Yes, it does seem that she gets a sharp poke or a punch for the 2nd syllable...lol 2
Some context, if you were a little puzzled by this sentence as I was. http://www.repubblica.it/2008/06/sezioni/cronaca/dieta-mediterranea/dieta-mediterranea/dieta-mediterranea.html
OMG I can guess-read my way through that entire article. I am gobsmacked.
While the translation Duolingo deems correct is possible, it is not what is usually meant by Italians. See, for example, Chapter 16, section 21 of Maiden & Robustelli's A Reference Grammar of Modern Italian, titled "'More and more .. ./less and less ...' = sempre più / meno..." and provides two example sentences: "Marco diventava sempre meno cordiale e sempre più depresso. 'M was getting less and less cordial and more and more depressed.' Col passare dei giorni la situazione sembra sempre peggiore. 'As the days go by the situation seems worse and worse.'
I'm not sure I follow you. Would the better translation, then, be "Of course, we eat less and less pasta"?
This could be translated to English as "ever less", although it's more likely to be used as "ever more" - archaic though!

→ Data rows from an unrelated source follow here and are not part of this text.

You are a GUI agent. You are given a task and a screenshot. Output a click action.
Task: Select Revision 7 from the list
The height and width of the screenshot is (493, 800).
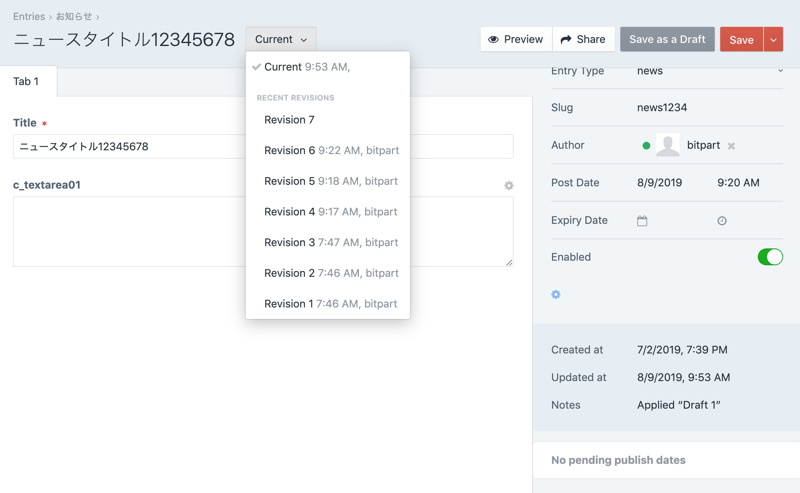(289, 120)
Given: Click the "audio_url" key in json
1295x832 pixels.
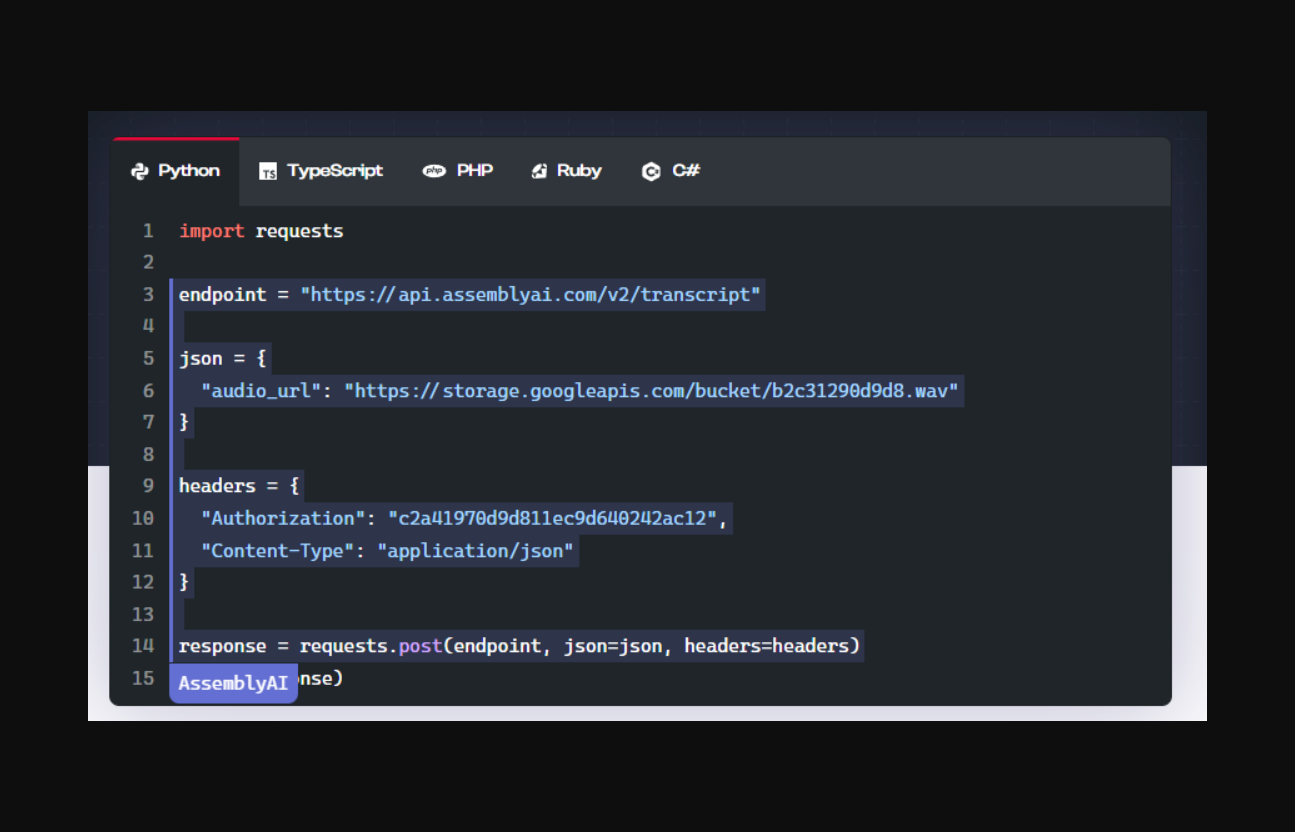Looking at the screenshot, I should (x=261, y=391).
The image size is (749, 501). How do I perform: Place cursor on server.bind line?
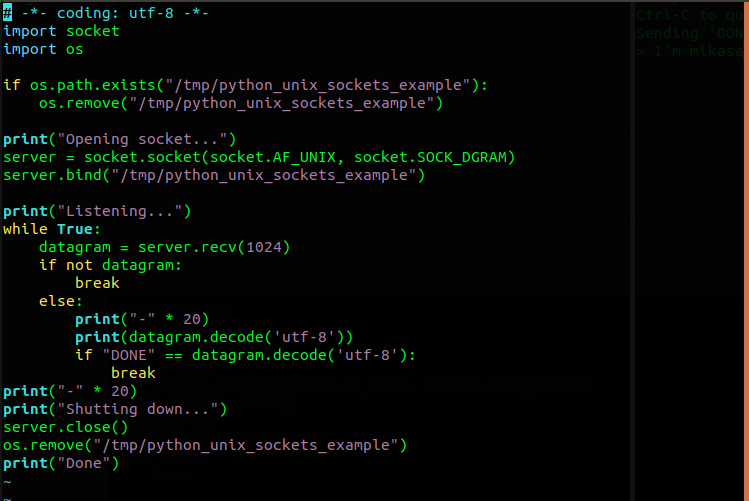click(214, 176)
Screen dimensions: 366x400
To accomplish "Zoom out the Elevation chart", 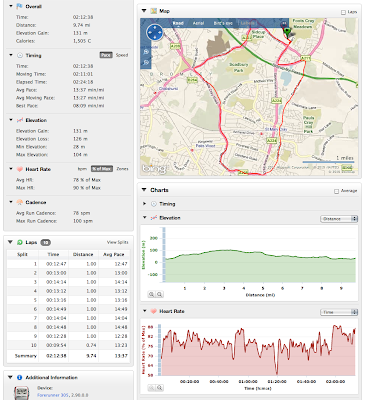I will point(160,294).
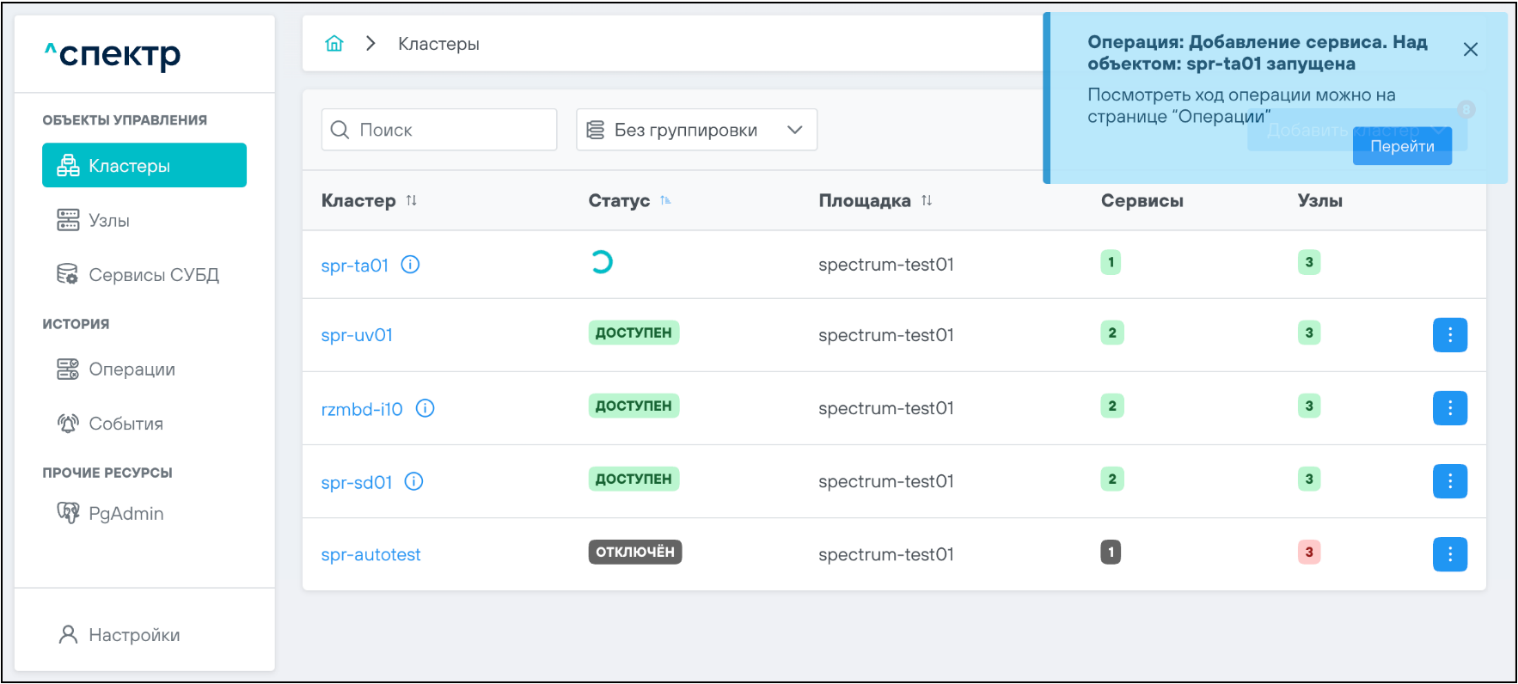Viewport: 1518px width, 684px height.
Task: Go to Сервисы СУБД section
Action: tap(153, 275)
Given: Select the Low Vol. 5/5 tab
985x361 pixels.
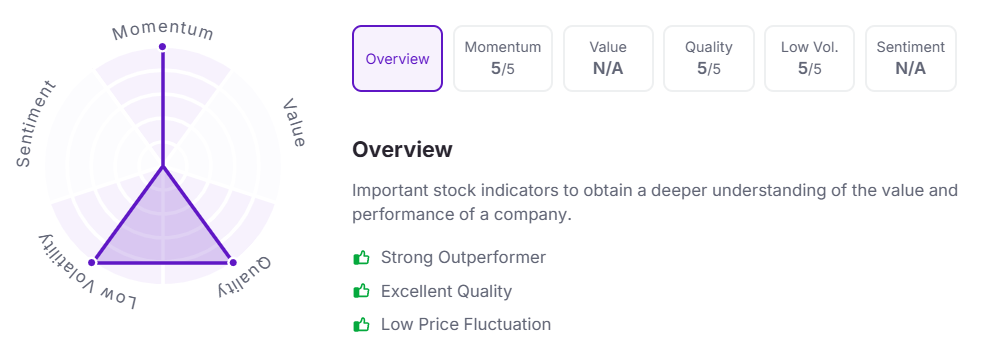Looking at the screenshot, I should coord(809,58).
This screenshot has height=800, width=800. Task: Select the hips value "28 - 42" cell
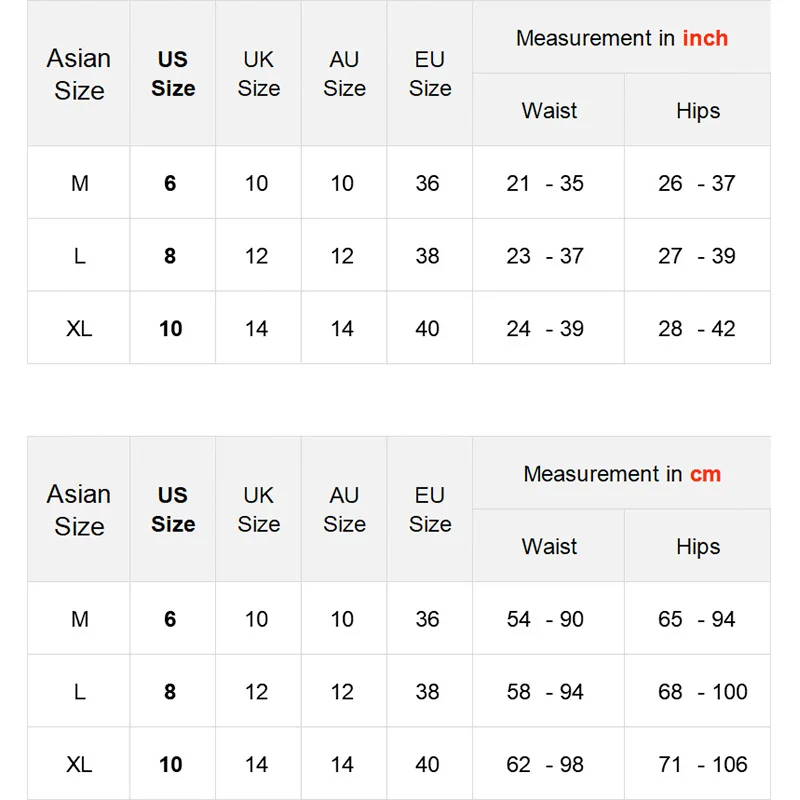point(697,329)
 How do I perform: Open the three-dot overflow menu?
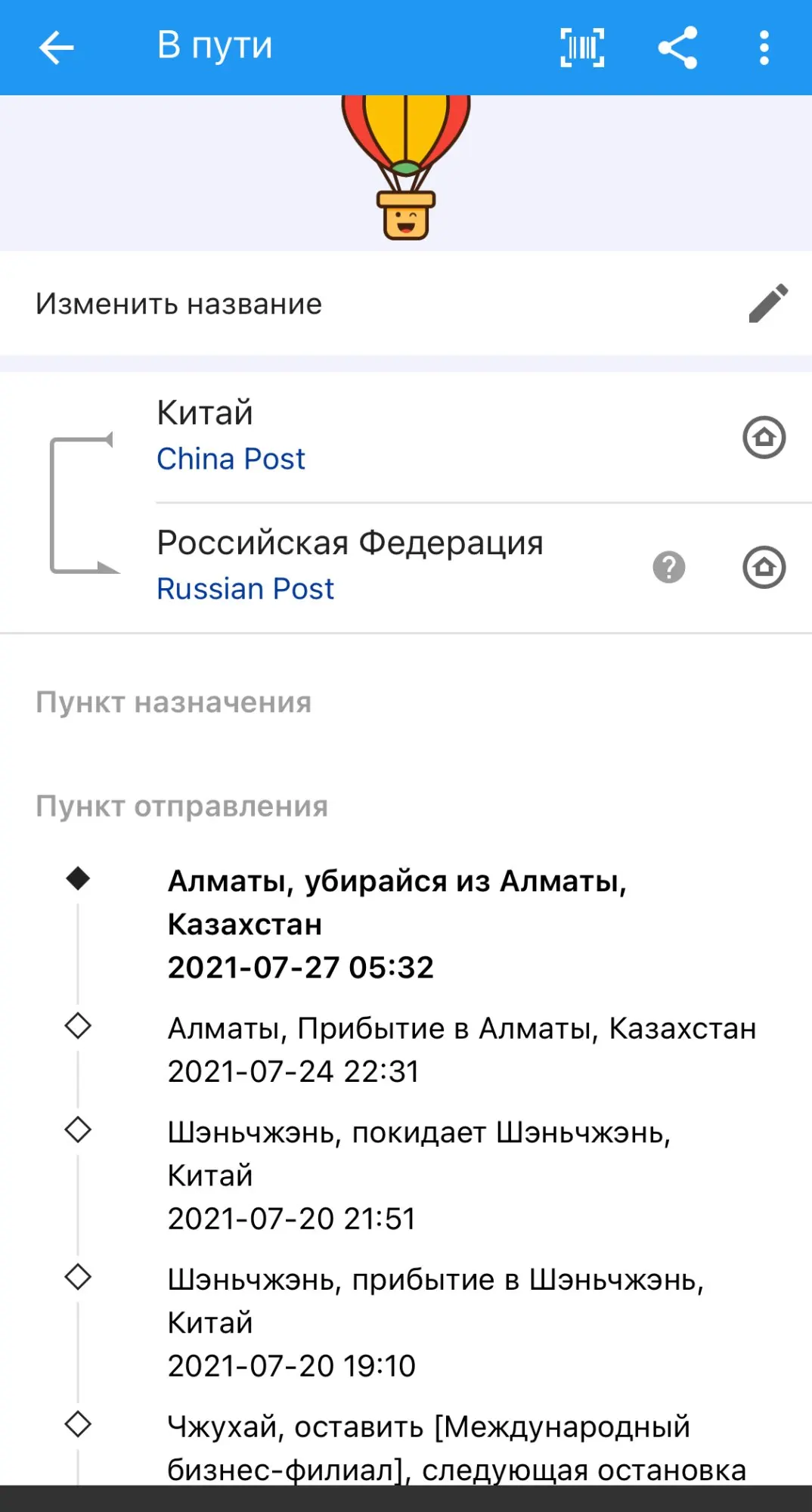click(764, 48)

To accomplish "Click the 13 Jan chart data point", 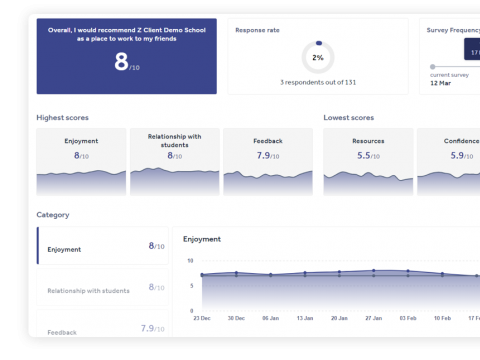I will pos(305,273).
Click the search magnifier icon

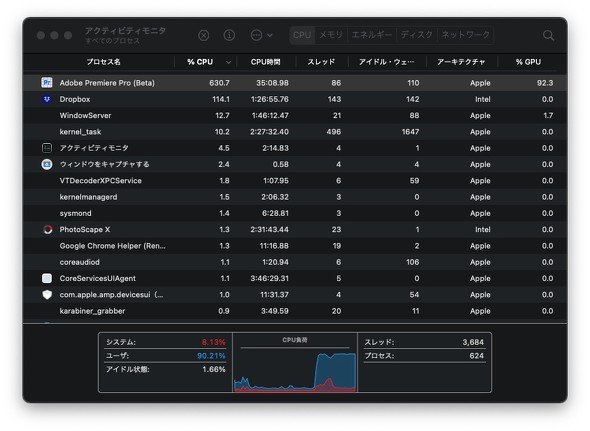pyautogui.click(x=549, y=35)
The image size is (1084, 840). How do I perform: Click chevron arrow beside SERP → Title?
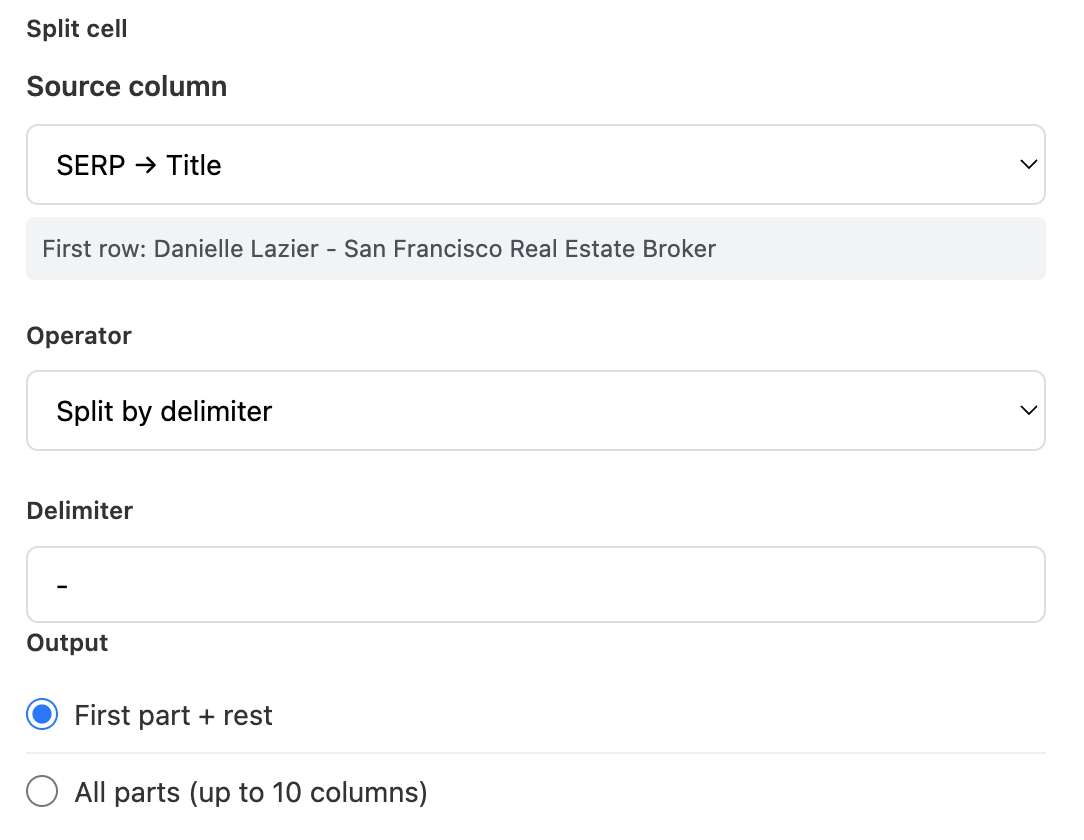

Ah, now I have it. Thank you.
(But doesn't everyone eat immer mehr / sempre più pasta? ;-)
No, she didn't forget anything. She made a perfectly good effort to translate an Italian idiom by an equivalent English idiom. This should be accepted as correct.
I read the article in La Reppublica behind jeporcher's link (thanks, by the way!) and it strengthened my impression that my original translation "Certainly, we eat ever less pasta" makes more sense than DL's "Of course, we always eat less pasta". It wasn't accepted, though - booh.
Because when English speakers say "certainly," at the beginning of a sentence, we normally mean it as "certain," (as in, "it is certain that..."), which is 'certo' in Italian. Similarly, we say "sure," rather than "surely," at the beginning of sentences.